What's meter? It's two things. The length of your line and the elelments the line is made up from. You often rear about pentameter and octameter. Those are lines that are made out of five (penta) or eight (I think, can't remember what "octa" means) units, groups of syllables, called "meters". Depending on the rhythm of hard and sort (referred to as stressed and unstressed) syllables, those have different names.


Double meter
Iambs - one stressed, one unstressed (I want - to kiss - your butt - but you - say no)
Trochees - one unstressed, one stressed (Sometimes - I go - out and - crash a - party)
Spondees - two stressed syllables (can't make a line with those, not very common)

Triple meter
Dactyls - one stressed, two unstressed (Eat all the - cake you can - pile on a - plate, baby)
Anapests - two unstressed, one stressed (I will Eat - all the cake - I can pile - on a plate)
Amphibrachs - one unstressed, one stressed, one unstressed (a fellow - from Sydney - donated - his kidney)


I'm guessing that there are one or two more combinations of triple meters, but you can probably figure those out by yourself. There should be a fourth kind of double meter too, with two unstressed syllables, but I can't find info on it. Maybe those are always seen as parts of triple meters?
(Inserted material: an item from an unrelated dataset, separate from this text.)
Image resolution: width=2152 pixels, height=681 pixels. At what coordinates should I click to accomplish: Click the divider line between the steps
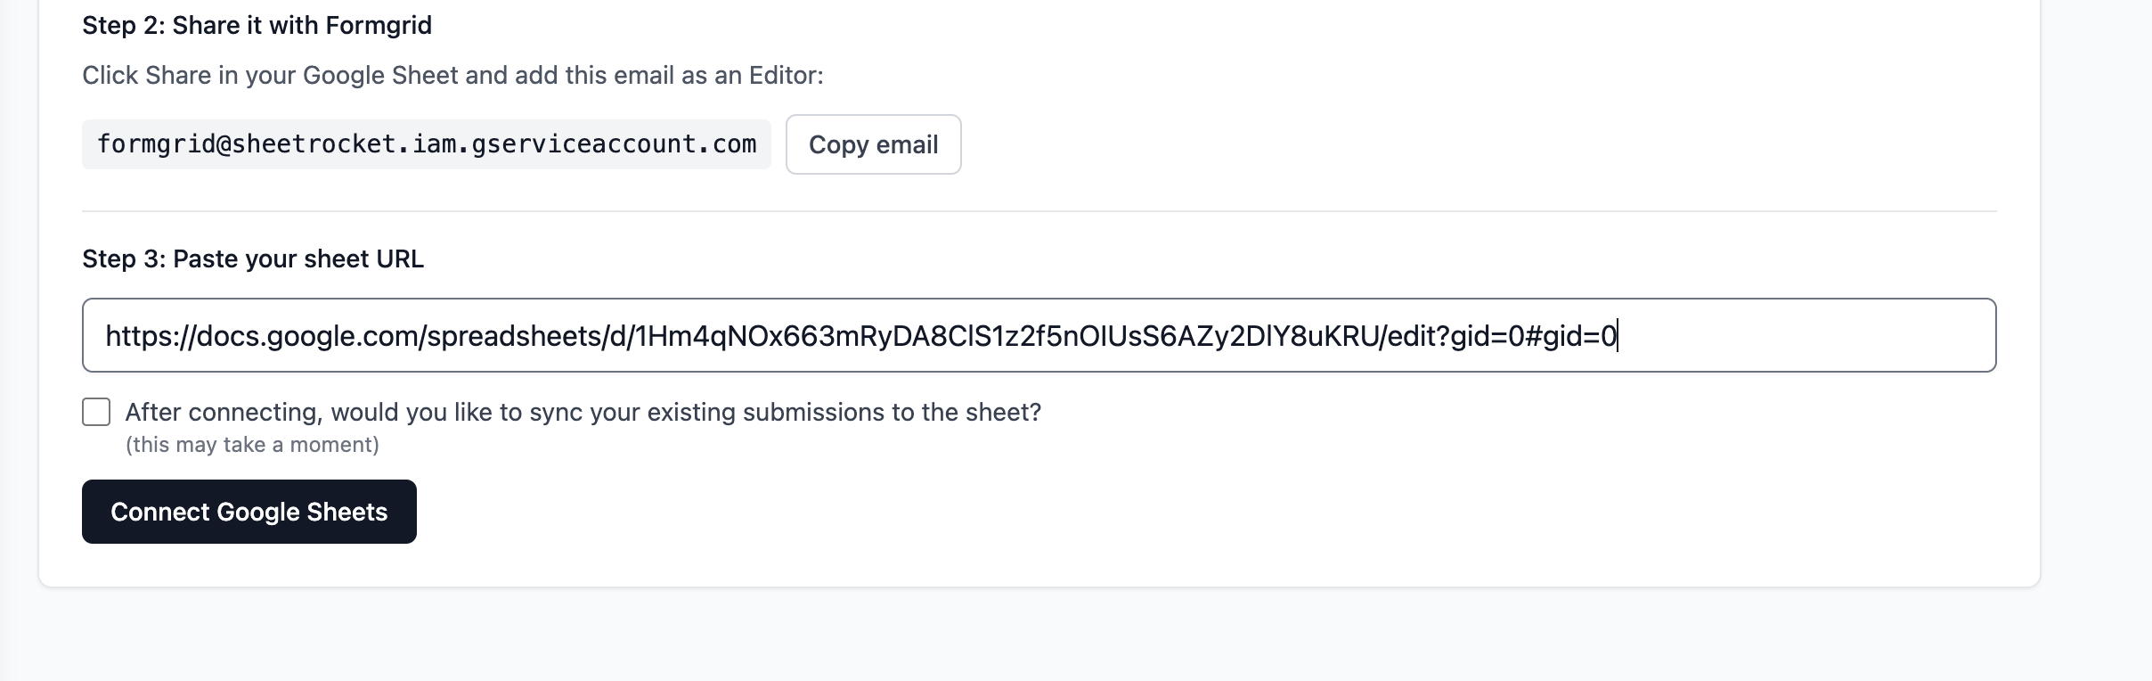(x=1039, y=211)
-----------------------------

So...why are those poetic? No reason really. Except they sound good. If you have a poem that is consistent in one of those meters, it flows on really nicely and rolls easily off the tongue. The content of the poem can still be crappy doggerel, but IMnsHO, poetry is 75% message, 75% elocution and, 75% delivery. So if you have a nice flow, you've come a long way. :)

I just woke up, so maybe it's me but I'm coming up with 225%. ;)
 
Angeline said:
I just woke up, so maybe it's me but I'm coming up with 225%. ;)
That's poetry for ya. Like regular writin. Only, like, more.
 
dear angeline,

you're a cool poet-type chick. i likes you a lot


best wishes,
neonurotic


ps can you bring back your bikini babe av?
 
Lauren Hynde said:
The problem with you people is that your minds are bound to Euclidean space.
Leave to Lauren to find bondage in geometry. I'll bet you were the teacher's pet!